- **RECORDS FOR THIS TASK**:

————

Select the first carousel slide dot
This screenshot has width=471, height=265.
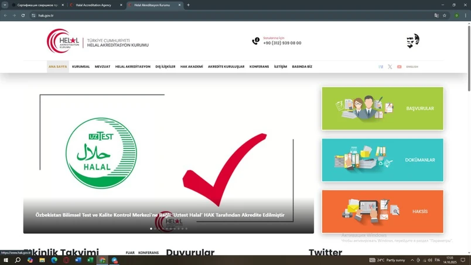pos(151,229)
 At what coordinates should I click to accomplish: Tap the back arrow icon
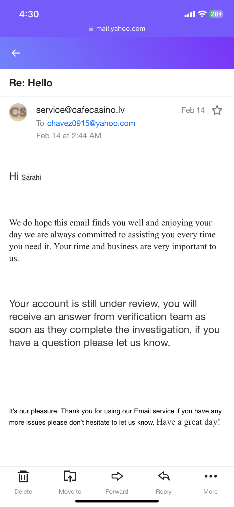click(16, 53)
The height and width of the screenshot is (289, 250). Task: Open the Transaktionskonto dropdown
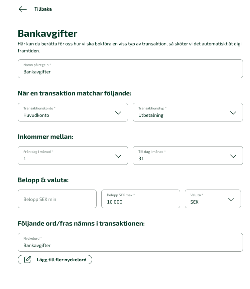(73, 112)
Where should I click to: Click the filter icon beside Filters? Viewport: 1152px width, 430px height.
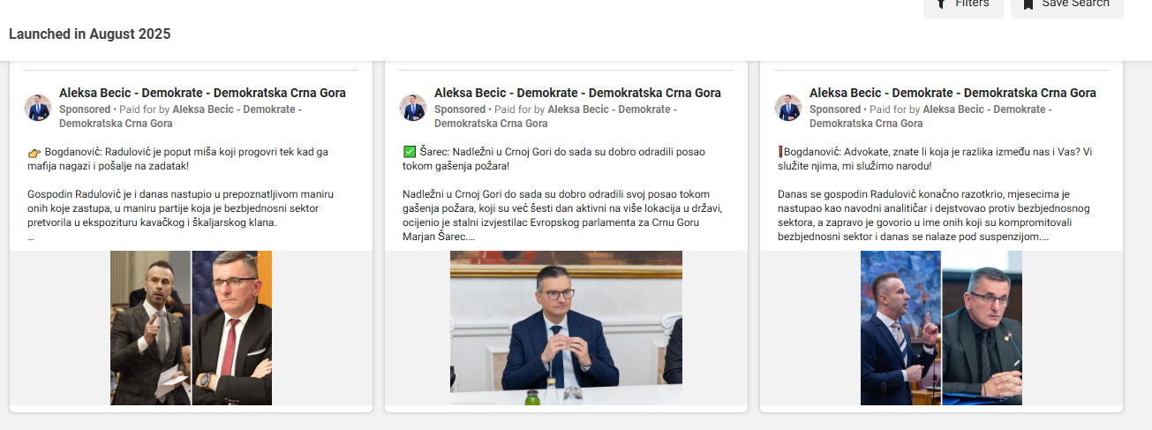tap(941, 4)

————

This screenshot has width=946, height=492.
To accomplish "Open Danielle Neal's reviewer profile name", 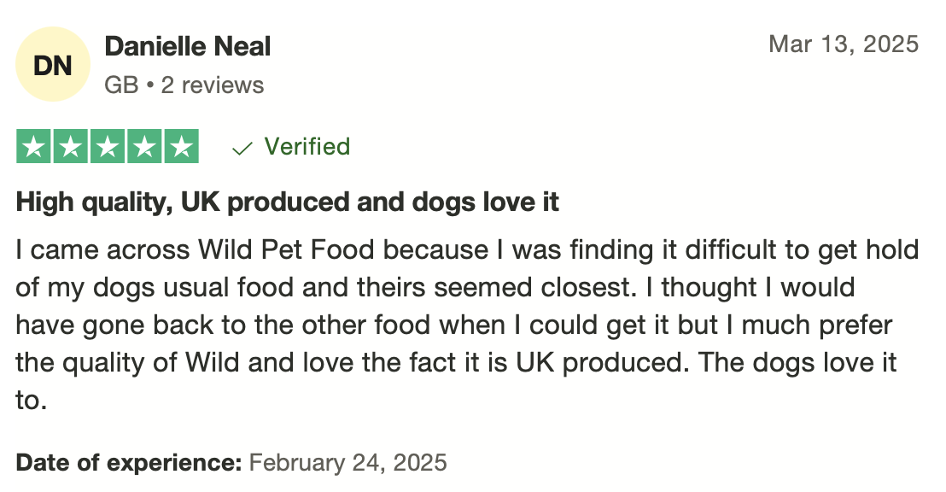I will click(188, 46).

————

- **TASK DETAILS**: Put the entries from the line containing "Select the first carousel slide dot" through the line containing "tap(941, 4)" into a JSON list of strings, with one string per line and blank lines left out. Omit the pictures.

- **SOLUTION BELOW**:
[
  "Select the first carousel slide dot",
  "This screenshot has width=471, height=265.",
  "pos(151,229)",
  " At what coordinates should I click to accomplish: Tap the back arrow icon",
  "click(16, 53)",
  "The height and width of the screenshot is (289, 250). Task: Open the Transaktionskonto dropdown",
  "(73, 112)",
  "Where should I click to: Click the filter icon beside Filters? Viewport: 1152px width, 430px height.",
  "tap(941, 4)"
]